### What is expected
Copy out the lines below word for word, with nothing changed.

### Data supplied
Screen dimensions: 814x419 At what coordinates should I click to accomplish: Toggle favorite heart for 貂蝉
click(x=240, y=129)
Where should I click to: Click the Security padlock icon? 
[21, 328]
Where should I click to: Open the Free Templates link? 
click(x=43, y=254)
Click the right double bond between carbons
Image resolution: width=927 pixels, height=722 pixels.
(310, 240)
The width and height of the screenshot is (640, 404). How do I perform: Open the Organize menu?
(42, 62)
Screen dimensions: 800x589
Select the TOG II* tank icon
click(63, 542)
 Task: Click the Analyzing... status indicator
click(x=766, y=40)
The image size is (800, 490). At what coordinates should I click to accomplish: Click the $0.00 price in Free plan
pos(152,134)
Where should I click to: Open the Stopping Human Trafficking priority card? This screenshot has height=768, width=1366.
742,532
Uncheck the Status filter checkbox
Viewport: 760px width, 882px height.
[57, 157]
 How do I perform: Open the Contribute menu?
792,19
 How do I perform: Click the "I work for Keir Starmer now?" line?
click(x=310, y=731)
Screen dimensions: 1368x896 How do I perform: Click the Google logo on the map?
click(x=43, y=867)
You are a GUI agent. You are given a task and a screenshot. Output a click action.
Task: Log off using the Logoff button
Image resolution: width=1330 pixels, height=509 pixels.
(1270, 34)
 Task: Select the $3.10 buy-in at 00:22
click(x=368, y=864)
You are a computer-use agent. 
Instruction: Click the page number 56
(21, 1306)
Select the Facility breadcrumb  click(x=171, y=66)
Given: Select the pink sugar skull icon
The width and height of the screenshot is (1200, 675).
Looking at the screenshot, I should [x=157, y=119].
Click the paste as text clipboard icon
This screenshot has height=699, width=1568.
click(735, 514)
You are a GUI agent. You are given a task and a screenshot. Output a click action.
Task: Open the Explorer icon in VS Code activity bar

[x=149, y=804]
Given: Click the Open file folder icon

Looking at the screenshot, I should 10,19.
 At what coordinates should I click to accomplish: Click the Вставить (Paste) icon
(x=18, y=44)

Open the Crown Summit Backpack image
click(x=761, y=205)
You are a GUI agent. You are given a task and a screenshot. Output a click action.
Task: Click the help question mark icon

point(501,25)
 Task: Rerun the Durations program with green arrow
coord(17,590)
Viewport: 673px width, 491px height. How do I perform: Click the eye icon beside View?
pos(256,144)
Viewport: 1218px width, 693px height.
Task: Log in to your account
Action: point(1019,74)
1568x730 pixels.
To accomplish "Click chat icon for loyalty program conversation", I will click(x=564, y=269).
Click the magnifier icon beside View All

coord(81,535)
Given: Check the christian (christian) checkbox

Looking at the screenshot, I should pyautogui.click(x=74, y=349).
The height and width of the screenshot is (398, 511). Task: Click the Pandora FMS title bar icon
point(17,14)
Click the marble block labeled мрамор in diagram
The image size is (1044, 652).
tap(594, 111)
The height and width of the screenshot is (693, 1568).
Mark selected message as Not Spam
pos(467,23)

### Output of the exercise
Screen dimensions: 814x419 At what coordinates should I click to accomplish: Toggle favorite heart for 貂蝉
click(x=240, y=129)
Where should I click to: Click the Security padlock icon? 
[21, 328]
Where should I click to: Open the Free Templates link? 
click(x=43, y=254)
Click the right double bond between carbons
Image resolution: width=927 pixels, height=722 pixels.
(310, 240)
The width and height of the screenshot is (640, 404). How do I perform: Open the Organize menu?
(42, 62)
Screen dimensions: 800x589
Select the TOG II* tank icon
click(63, 542)
 Task: Click the Analyzing... status indicator
click(x=766, y=40)
The image size is (800, 490). At what coordinates should I click to accomplish: Click the $0.00 price in Free plan
pos(152,134)
Where should I click to: Open the Stopping Human Trafficking priority card? This screenshot has height=768, width=1366.
742,532
Uncheck the Status filter checkbox
Viewport: 760px width, 882px height.
[57, 157]
 How do I perform: Open the Contribute menu?
792,19
 How do I perform: Click the "I work for Keir Starmer now?" line?
click(x=310, y=731)
Screen dimensions: 1368x896 How do I perform: Click the Google logo on the map?
click(x=43, y=867)
You are a GUI agent. You are given a task and a screenshot. Output a click action.
Task: Log off using the Logoff button
Image resolution: width=1330 pixels, height=509 pixels.
(1270, 34)
 Task: Select the $3.10 buy-in at 00:22
click(x=368, y=864)
You are a computer-use agent. 
Instruction: Click the page number 56
(21, 1306)
Select the Facility breadcrumb  click(x=171, y=66)
Given: Select the pink sugar skull icon
The width and height of the screenshot is (1200, 675).
Looking at the screenshot, I should [x=157, y=119].
Click the paste as text clipboard icon
This screenshot has height=699, width=1568.
click(735, 514)
You are a GUI agent. You are given a task and a screenshot. Output a click action.
Task: Open the Explorer icon in VS Code activity bar

[x=149, y=804]
Given: Click the Open file folder icon

Looking at the screenshot, I should 10,19.
 At what coordinates should I click to accomplish: Click the Вставить (Paste) icon
(x=18, y=44)

Open the Crown Summit Backpack image
click(x=761, y=205)
You are a GUI agent. You are given a task and a screenshot. Output a click action.
Task: Click the help question mark icon

point(501,25)
 Task: Rerun the Durations program with green arrow
coord(17,590)
Viewport: 673px width, 491px height. How do I perform: Click the eye icon beside View?
pos(256,144)
Viewport: 1218px width, 693px height.
Task: Log in to your account
Action: point(1019,74)
1568x730 pixels.
To accomplish "Click chat icon for loyalty program conversation", I will click(x=564, y=269).
Click the magnifier icon beside View All

coord(81,535)
Given: Check the christian (christian) checkbox

Looking at the screenshot, I should pyautogui.click(x=74, y=349).
The height and width of the screenshot is (398, 511). Task: Click the Pandora FMS title bar icon
point(17,14)
Click the marble block labeled мрамор in diagram
The image size is (1044, 652).
tap(594, 111)
The height and width of the screenshot is (693, 1568).
Mark selected message as Not Spam
pos(467,23)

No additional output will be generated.